I thought it would be worth pulling out the "assumptions that are now invalid" from Steve Loughran's and  Julio Guijarro's presentation "Farms, Fabrics and Clouds".

  • Systems have a long lifespan
  • It is slow/expensive to create a new system
  • It is expensive to duplicate one
  • Systems can/should be managed by hand
  • Clocks proceed at the same rate
  • Physical RAM doesn't get swapped out
  • Running machines can't be moved/cloned
  • System failure is an unusual event
  • 100% availability can be achieved
  • Data is always near the server
  • You need physical access to the servers
  • Databases are the best storage form
  • You need millions of $/£/€ to play
  • Terabyte datasets are hard to work with
  • Code runs on a single machine
  • Sequential code is better than parallel code
  • RAID hardware is the best way to store data
  • Databases are better than filesystems
  • A single farm needs to scale to infinity
  • You need to provide 100% availability to 100%  of users
  • You have to roll out simultaneous updates to  the application, changes to the DB schema, globally

This is a HP labs paper, though what's most interesting to are how these clouds are been driven by consumer facing companies (such as Amazon and Google), that claim the enterprise state of art won't cut it at scale. This seems to me like the desktop computer revolution of the eighties or the email/web of the ninties - consumer tech that infects the enterprise. Or maybe that's selection bias from reading blogs and silly-valley articles; perhaps there's a ton of interesting stuff happening in the IT/Datacenter sectors that doesn't get aired much.

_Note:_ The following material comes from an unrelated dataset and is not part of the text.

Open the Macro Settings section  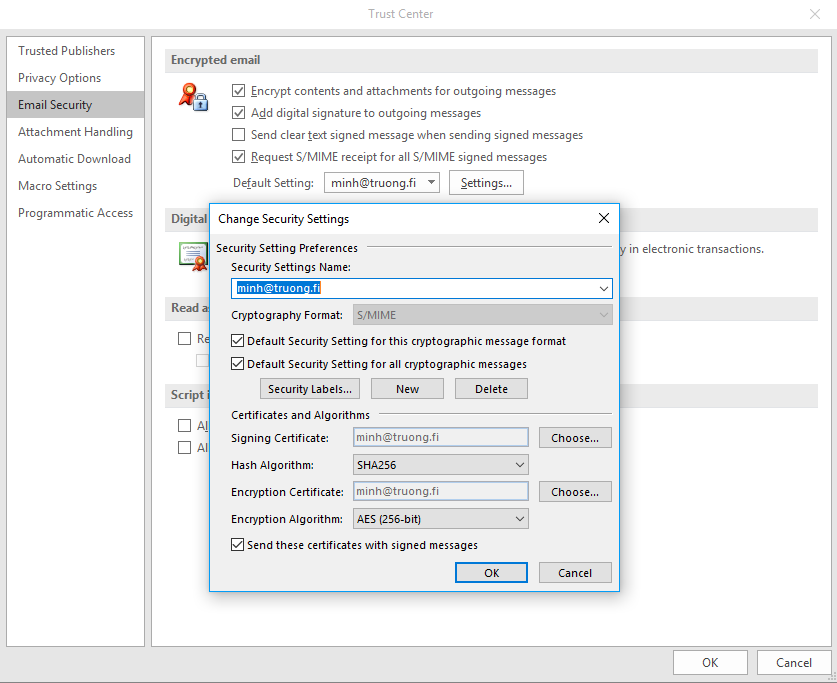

Another interesting thing is that my thinking about capacity planning and rollout has to change. As Steve says - "you no longer have to estimate load in advance [...] and you have to embrace this dynamic world from the outset."  That seems true to me; legacy apps and containers making strong design assumptions around N=1 datasets have been the main reason I see "just scaling out" gets taken off the table as an option - too much valley to cross to the next local maxima; the path of least resistance is a bigger database. Sometimes I wonder how a deployed n-tiered scale up monolith can be gradually refactored to a scale out model or run on scale out infrastructure. It's well documented that companies like Amazon and Ebay have done just that, only how they did it tends to get left out of the slide decks. I suspect it involves thinking quite differently about what 'good' application code is; in that sense I have a lingering doubt about coding direct to an ORM, but less so about service layers.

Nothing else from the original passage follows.